Data
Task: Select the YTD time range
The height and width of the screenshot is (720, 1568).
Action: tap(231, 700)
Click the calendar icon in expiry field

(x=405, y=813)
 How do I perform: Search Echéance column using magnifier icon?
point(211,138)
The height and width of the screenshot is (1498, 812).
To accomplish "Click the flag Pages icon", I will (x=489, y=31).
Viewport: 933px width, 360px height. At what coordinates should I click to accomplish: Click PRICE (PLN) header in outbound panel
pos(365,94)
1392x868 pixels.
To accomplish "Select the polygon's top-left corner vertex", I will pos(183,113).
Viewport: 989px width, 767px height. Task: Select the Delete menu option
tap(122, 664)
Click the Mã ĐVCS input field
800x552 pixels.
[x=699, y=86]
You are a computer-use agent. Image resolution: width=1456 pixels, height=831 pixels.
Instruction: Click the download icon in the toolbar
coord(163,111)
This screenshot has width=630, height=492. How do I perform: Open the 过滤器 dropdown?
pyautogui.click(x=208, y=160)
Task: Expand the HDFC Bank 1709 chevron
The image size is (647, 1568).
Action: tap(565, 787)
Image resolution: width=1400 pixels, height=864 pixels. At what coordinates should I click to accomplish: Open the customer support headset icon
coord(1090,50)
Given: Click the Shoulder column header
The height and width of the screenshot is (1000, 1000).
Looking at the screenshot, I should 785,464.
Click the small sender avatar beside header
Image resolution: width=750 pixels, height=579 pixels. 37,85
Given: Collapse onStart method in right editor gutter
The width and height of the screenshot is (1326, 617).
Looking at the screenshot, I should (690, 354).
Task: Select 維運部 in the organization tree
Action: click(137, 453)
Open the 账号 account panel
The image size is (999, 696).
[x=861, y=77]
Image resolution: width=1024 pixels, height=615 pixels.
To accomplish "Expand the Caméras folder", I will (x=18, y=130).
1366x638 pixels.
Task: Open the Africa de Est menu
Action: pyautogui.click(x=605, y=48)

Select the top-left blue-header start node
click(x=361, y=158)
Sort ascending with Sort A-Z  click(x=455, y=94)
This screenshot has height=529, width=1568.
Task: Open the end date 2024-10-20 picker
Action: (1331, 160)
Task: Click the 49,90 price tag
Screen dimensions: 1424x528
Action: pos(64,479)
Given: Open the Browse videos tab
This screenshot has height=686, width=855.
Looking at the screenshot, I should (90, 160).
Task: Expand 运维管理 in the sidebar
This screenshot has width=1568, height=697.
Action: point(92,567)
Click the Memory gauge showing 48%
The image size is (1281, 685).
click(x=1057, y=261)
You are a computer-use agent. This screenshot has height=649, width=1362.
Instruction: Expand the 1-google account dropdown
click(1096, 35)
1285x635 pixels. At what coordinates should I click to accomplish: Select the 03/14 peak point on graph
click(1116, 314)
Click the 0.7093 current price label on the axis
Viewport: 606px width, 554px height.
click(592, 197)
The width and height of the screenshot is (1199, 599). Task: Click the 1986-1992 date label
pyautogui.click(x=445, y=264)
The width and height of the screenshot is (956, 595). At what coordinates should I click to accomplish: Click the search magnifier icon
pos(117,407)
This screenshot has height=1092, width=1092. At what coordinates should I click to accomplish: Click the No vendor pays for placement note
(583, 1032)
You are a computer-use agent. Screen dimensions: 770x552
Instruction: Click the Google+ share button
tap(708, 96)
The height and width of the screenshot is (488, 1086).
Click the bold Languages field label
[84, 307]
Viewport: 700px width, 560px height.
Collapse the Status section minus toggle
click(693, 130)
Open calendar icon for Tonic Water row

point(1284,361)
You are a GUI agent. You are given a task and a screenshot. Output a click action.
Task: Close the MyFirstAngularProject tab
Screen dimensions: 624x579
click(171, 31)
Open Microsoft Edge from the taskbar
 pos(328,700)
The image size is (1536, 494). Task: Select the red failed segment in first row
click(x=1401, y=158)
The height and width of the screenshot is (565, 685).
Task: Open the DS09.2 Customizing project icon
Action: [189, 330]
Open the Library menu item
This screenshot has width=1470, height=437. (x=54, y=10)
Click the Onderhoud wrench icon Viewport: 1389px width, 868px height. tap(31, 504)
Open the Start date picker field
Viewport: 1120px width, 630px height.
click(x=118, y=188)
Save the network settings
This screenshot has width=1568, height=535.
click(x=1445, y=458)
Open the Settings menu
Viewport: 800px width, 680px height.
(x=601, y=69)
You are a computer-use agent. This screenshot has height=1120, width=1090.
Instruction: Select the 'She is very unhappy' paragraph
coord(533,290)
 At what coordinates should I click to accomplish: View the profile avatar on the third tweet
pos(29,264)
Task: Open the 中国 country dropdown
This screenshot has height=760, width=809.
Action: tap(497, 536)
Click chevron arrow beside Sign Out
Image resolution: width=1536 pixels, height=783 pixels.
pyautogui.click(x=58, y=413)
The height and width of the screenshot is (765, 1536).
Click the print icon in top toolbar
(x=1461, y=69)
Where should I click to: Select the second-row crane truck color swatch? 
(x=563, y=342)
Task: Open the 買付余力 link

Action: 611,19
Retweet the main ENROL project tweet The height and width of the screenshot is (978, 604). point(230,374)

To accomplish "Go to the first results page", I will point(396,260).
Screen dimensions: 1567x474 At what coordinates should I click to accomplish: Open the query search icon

Required action
I'd like every line with the string "computer" copied from the listing.

Solution for this problem
You are a computer-use agent. Image resolution: width=1456 pixels, height=831 pixels.
You are a computer-use agent. This screenshot has height=649, width=1362.
You are a computer-use agent. Screen dimensions: 770x552
You are a computer-use agent. This screenshot has height=1120, width=1090.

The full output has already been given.